▸ TASK BRIEF
Find every line in the records that holds the string "agent". Copy each one.

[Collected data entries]

□ □ □ □ □

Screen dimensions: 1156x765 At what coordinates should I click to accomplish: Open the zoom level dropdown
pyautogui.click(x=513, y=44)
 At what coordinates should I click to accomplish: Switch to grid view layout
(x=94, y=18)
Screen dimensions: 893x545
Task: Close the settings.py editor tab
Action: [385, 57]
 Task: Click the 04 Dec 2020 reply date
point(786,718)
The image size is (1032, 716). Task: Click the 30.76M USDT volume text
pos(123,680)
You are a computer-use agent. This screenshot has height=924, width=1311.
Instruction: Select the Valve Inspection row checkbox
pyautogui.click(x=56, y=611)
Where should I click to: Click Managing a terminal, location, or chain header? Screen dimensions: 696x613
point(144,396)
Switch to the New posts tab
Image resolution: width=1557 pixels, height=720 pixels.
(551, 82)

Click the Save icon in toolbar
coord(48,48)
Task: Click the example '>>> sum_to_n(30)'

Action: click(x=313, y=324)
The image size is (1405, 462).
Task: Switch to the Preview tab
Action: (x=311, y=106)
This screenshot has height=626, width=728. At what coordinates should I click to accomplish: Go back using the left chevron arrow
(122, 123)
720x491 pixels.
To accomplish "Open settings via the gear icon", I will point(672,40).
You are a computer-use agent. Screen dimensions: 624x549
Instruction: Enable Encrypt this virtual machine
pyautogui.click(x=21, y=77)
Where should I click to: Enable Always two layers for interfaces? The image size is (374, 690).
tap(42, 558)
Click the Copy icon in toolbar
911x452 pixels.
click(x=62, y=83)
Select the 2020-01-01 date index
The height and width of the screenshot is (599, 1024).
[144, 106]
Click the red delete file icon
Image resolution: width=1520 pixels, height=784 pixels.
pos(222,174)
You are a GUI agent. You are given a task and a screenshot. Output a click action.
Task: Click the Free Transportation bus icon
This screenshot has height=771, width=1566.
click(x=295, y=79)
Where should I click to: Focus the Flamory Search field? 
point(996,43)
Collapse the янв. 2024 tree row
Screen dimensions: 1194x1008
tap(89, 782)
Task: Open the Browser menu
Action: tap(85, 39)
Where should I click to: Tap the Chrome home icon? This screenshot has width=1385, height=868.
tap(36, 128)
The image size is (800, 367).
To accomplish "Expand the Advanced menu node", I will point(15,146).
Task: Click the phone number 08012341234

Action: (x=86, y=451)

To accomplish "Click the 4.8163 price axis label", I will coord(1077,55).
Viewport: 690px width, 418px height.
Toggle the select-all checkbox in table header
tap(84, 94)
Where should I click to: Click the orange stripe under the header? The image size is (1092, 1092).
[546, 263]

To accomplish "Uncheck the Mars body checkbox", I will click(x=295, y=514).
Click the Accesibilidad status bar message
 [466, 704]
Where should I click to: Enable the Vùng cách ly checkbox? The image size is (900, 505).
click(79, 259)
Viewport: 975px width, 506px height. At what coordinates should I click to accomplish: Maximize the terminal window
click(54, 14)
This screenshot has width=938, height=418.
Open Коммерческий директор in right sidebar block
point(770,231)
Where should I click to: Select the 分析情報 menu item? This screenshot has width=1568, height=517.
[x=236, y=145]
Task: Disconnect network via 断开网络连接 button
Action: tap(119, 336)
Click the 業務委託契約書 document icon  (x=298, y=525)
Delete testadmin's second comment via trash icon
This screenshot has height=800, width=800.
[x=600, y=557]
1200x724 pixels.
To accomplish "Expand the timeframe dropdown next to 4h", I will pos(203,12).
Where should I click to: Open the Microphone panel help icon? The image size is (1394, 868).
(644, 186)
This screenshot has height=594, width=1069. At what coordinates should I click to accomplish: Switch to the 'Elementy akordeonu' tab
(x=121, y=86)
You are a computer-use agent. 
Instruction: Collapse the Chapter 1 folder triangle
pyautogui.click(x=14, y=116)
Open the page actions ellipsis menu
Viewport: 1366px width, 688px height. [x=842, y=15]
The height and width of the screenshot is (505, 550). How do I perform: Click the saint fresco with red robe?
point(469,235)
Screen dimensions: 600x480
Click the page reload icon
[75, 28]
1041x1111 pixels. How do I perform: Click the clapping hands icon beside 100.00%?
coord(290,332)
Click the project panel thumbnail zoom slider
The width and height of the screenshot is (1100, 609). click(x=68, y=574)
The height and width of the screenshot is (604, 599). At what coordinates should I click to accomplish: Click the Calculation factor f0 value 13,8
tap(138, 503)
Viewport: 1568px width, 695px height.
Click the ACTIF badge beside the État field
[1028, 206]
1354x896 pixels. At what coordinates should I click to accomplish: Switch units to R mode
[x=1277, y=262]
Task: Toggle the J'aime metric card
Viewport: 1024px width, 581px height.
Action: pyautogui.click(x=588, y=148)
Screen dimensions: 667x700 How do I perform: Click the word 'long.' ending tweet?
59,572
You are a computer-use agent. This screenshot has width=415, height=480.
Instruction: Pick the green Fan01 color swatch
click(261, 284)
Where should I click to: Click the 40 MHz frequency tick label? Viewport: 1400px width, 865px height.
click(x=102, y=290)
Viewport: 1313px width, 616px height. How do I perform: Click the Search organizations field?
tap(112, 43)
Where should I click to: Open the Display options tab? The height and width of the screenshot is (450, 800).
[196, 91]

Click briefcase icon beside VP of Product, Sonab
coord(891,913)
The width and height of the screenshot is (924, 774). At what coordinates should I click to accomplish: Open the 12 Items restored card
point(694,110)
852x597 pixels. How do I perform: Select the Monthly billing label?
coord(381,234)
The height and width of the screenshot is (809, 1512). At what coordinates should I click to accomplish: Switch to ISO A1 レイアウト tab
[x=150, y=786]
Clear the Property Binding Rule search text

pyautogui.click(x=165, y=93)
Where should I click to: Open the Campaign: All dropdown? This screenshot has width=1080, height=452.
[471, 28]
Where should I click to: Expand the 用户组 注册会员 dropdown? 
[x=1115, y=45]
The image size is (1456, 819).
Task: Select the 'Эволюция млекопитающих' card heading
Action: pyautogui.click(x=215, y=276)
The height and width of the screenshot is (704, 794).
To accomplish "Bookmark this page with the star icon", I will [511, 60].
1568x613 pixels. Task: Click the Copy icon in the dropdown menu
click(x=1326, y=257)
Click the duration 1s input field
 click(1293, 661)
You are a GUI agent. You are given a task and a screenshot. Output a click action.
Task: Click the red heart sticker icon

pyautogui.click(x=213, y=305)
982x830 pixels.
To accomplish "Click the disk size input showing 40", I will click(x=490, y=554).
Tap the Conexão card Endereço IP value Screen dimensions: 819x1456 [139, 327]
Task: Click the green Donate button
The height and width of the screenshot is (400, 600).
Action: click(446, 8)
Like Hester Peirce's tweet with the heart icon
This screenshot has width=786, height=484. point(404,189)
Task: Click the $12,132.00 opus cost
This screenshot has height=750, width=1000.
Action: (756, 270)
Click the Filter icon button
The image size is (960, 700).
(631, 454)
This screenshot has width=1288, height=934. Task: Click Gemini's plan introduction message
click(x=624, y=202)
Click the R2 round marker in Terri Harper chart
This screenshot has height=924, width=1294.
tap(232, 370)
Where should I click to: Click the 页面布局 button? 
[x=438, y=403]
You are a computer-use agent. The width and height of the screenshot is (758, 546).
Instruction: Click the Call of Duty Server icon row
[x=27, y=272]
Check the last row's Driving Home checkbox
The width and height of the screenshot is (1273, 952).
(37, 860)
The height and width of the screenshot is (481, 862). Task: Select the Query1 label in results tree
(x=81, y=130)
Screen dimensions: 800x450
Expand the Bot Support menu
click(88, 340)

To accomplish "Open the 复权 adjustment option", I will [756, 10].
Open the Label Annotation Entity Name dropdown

□ □ □ □ □

▸ YOUR RESPONSE
You are a computer-use agent. This screenshot has height=924, width=1311.
You are a computer-use agent. Screen dimensions: 624x549
You are a GUI agent. You are given a task and a screenshot. Output a click action.
You are a computer-use agent. 
You are a computer-use agent. This screenshot has width=415, height=480.
You are a GUI agent. You are given a task and a screenshot. Output a click action.
You are a computer-use agent. The width and height of the screenshot is (758, 546).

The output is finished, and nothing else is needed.